Martin nodded. “You can depend upon it,” he said and withdrew his hand.
“Thank you,” Christopher said again before Martin turned and left the hotel.
It was dangerous, Martin thought. If Trevelyan followed his advice, which he might well be planning to do anyway, there was the chance that Lizzie would ultimately take him back. She had seemed besotted with the man while her memory was gone. And he knew that she had no strong emotional attachment to Poole. But there was the chance that she would turn from Trevelyan in disgust and horror if he tried to be too forceful or if he did anything deliberately to destroy her reputation.
It was something to work on anyway, Martin decided. It was worth the risk. Lizzie was worth the risk.
Antoine Bouchard was in the earl’s dressing room hanging up shirts that had just been returned from the laundry when the door crashed inward and a small figure hurtled toward him and clawed at his sleeve.

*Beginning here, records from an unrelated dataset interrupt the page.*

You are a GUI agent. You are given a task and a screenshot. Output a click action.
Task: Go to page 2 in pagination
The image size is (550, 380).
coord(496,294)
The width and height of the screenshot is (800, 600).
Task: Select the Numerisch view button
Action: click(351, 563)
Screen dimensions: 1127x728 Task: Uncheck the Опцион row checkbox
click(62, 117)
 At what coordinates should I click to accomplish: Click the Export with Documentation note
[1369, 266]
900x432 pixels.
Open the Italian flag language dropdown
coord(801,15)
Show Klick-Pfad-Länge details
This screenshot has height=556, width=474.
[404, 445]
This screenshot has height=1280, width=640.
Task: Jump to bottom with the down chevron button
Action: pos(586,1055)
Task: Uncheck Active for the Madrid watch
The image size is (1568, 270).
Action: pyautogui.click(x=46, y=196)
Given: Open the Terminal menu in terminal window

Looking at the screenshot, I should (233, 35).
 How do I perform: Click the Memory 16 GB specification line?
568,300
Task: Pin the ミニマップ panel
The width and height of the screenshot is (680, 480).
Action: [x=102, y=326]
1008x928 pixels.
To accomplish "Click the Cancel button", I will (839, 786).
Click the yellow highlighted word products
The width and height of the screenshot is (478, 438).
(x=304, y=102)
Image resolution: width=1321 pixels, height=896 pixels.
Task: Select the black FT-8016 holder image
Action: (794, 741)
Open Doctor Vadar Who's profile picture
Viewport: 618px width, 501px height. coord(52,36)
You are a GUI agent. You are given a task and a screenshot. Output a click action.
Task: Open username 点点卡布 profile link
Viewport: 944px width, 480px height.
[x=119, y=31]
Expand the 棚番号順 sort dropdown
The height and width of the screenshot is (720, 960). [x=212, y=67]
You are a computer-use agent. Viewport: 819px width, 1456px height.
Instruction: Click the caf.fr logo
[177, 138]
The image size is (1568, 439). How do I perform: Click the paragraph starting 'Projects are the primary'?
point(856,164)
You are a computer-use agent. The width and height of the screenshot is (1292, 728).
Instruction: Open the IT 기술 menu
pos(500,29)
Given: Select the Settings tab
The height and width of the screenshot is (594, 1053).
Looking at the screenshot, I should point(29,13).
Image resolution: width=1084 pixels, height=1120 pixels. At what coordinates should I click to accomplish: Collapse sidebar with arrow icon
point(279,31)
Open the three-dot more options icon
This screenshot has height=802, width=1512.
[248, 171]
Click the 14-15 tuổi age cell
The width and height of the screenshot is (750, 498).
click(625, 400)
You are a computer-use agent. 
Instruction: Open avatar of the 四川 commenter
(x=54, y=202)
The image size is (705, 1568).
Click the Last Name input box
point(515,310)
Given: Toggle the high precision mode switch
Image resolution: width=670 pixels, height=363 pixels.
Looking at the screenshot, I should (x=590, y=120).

“Winnie!” he said, turning to wrap his arms about her. “Winnie, ma petite. Ah, but your ’eart is beating like an ’ammer. What is it?”
The little maid had seemed to be almost herself again since their arrival in London. She had even been out alone on errands for Lady Nancy. Antoine had accompanied her whenever he could. Duties were not arduous for either of them in London.
“What is it, ma petite?” he asked again as she whimpered and burrowed against his chest.
“Didn’t you hear the knock?” she said. “I answered the door. And it was him, Mr. Bouchard.”
“The diable ’imself?” he said. “ ’Onywood? ’E did not come in?”
“He wanted Lord Trevelyan,” she said. “He said he would wait downstairs. He took my clothes off with his eyes. I was so scared I couldn’t even hear what he was saying to me until he said i
t twice.”
“Ah,” he said. “But you were safe, my little one. Antoine was ’ere and would ’ave ’eard if you ’ad called out. You must always remember that you are safe when Antoine is close, non?”
She looked up at him with miserable eyes. “I was too terrified even to think of you until after he had gone,” she said. “I hate being like this. I used to enjoy living, Mr. Bouchard. I used to feel that perhaps I was a little bit pretty. I used to think that some handsome fellow would want to marry me one day. I used to—oh, life is not fun any longer.”
“Poor little Winnie,” he said. “Antoine will take you out and about, eh? We will explore this amazing city together when we ’ave the free time, non? We go to the Tower of London and to Madame Tussaud’s. And to Vauxhall to see the fireworks and maybe to dance. Do you like to dance, ma petite?”
“We dance about the maypole on the village green at Penhallow,” she said. “I always liked dancing more than anything else in the world. But isn’t Vauxhall too grand a place, Mr. Bouchard?”
He shrugged. “Anyone can go there,” he said, “or so I ’ave ’eard. We go there one evening, Winnie, and we ’ave fun there, non? And you will be quite safe because you will be with Antoine. Antoine will not let anyone treat you with disrespect or take off your clothes with ’is eyes. Not unless ’e wants my fist between ’is eyes.”
“The Crown Jewels are in the Tower,” Winnie said, “and all the strange animals from all over the world. And those wax figures at Madame Tussaud’s are supposed to be ever so lifelike, Mr. Bouchard. And fireworks? I have never seen fireworks. We can really go? We will be allowed?”
“We will go, ma petite,” he said. “Some of the joy will come back into your life, non?”
She rested her face against his chest and breathed in deeply. “You are so kind to me, Mr. Bouchard,” she said. “I don’t know what I would have done without you.”
“Now you go,” he said, patting her back, “while Antoine finishes ’anging up these shirts. It would not look good if ’is lordship were to find you in ’ere, little one. We don’t want to ’arm your name.”